* Start EXCERPT TO READ *
Now all we have to do in the m.compile is to construct the time unrolled version of this network which is shown in the first image of this comment. Again it is not nice to have to code it manually all inside one custom layer because of the following reasons.

It is not natural to condense many layers in one layer just because we need a feed back
we will artificially have to make other inputs and outputs from and to this layer if one want to inject/ get output data to/from intermediate positions.
It is like condensing an entire module in one layer
The user has to take care of statefulness and data flow of every time step manually
This is equivalent to having to code an RNN out of a dense layer by the for loop you showed in the very beginning

bstriner commented 7 years ago

RNNs have loops through time where t+1 depends on t. If you're imagining something where t+1 depends on t and t depends on t+1, then you've got something else. Being able to unroll something is key. If you can't draw your network as an acyclic graph then it is not a valid network

You're welcome to try to make something like the Feedback layer but I don't see how it would work. It would have to have calculated everything before calculating anything.

If you can't get the feedback layer to work, either:

Use a for loop
Use K.rnn, leveraging Dense.call and LSTM.step

danmackinlay commented 7 years ago

I think @bstriner is right that we don't want to conflate the directed acyclic graph model which we use in RNN training with a hypothetical machinery to train arbitrary graphs.

Nonetheless, pedantry compels me to mention that there are valid networks that possess cycles, although not networks in the sense we assume usually in keras - e.g. Boltzmann machines are represented by undirected graphs. Look up "loopy belief propagation" for one inference algorithms for those, which is not unrelated to the backprop that we use on typical directed acyclic graphs in that it is a message-passing algorithm.

Nonetheless, that formalism is not quite the same as the keras RNN, which can be unrolled into an acyclic graph. and note that keras inherits from Theano/Tensorflow a restriction to directed acyclic graphs. graphs with cycle will not compile.
* End EXCERPT TO READ *
EXERCISE INSTRUCTIONS
In the forum thread on feedback loops in Keras, what two alternatives does bstriner offer if the feedback layer cannot be made to work?
* Start SOURCE MATERIAL *
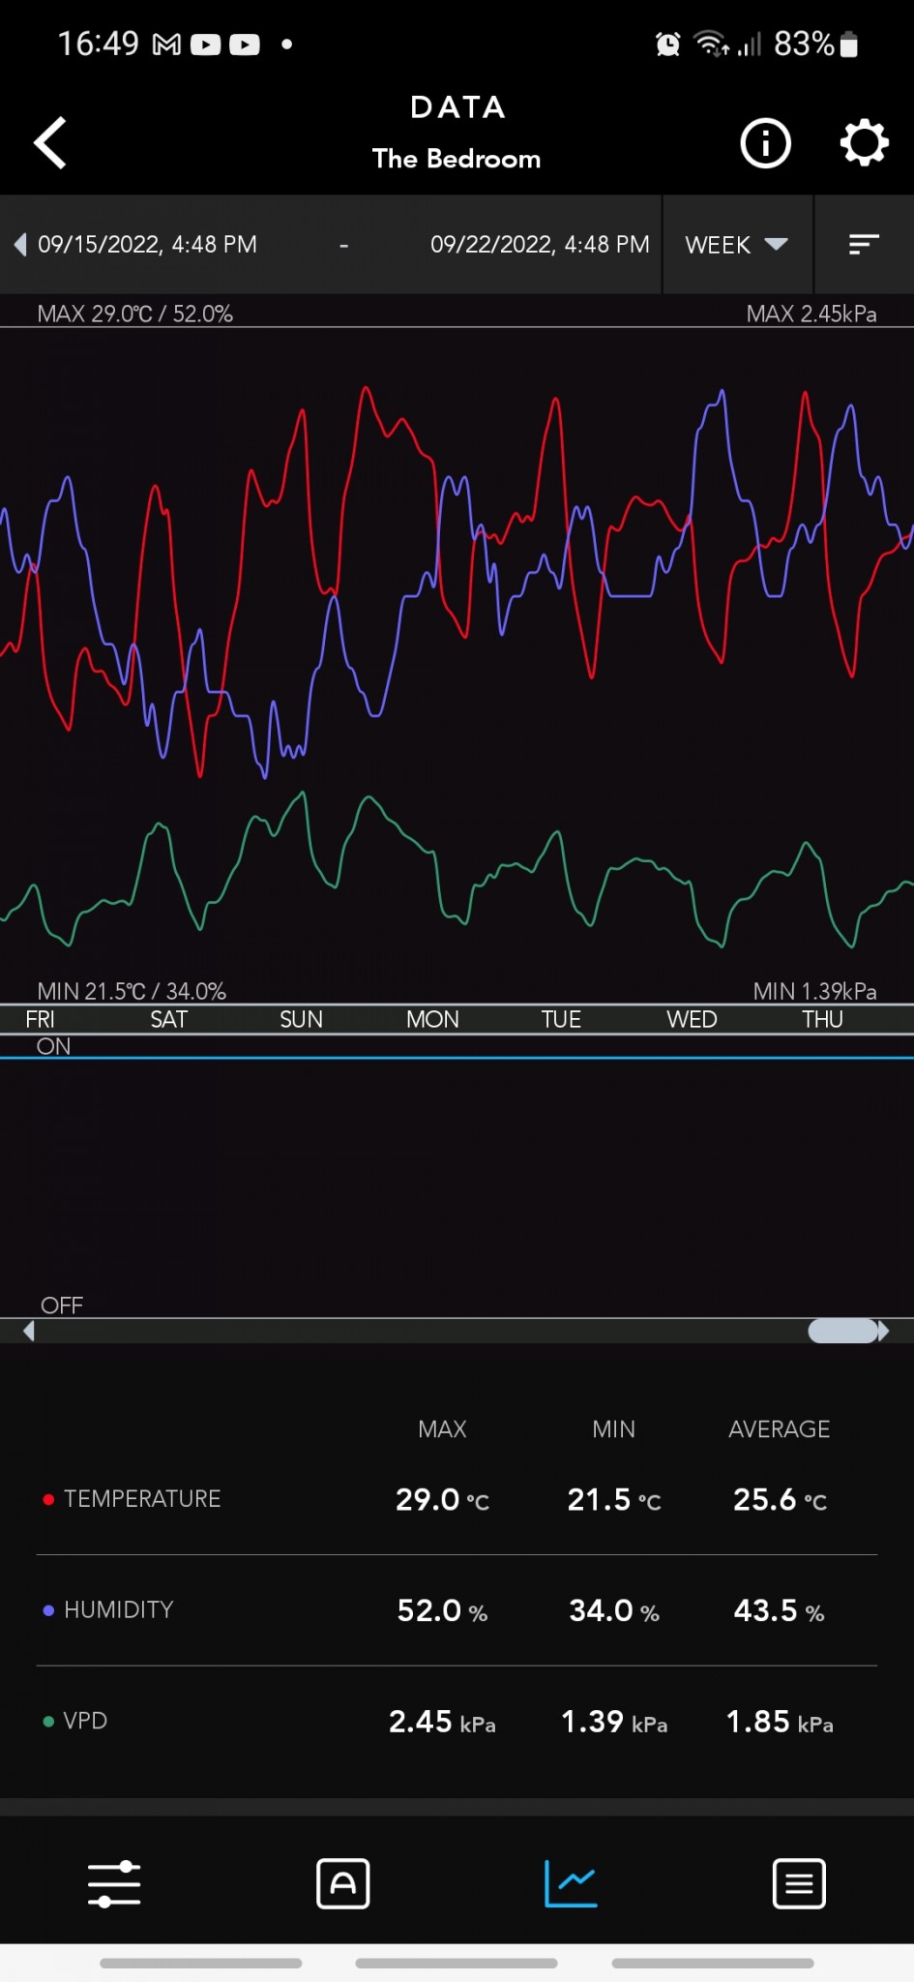Viewport: 914px width, 1982px height.
Task: Tap the sort/filter lines icon
Action: point(864,245)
* End SOURCE MATERIAL *
EXERCISE OUTPUT
Use a for loop, or use K.rnn, leveraging Dense.call and LSTM.step.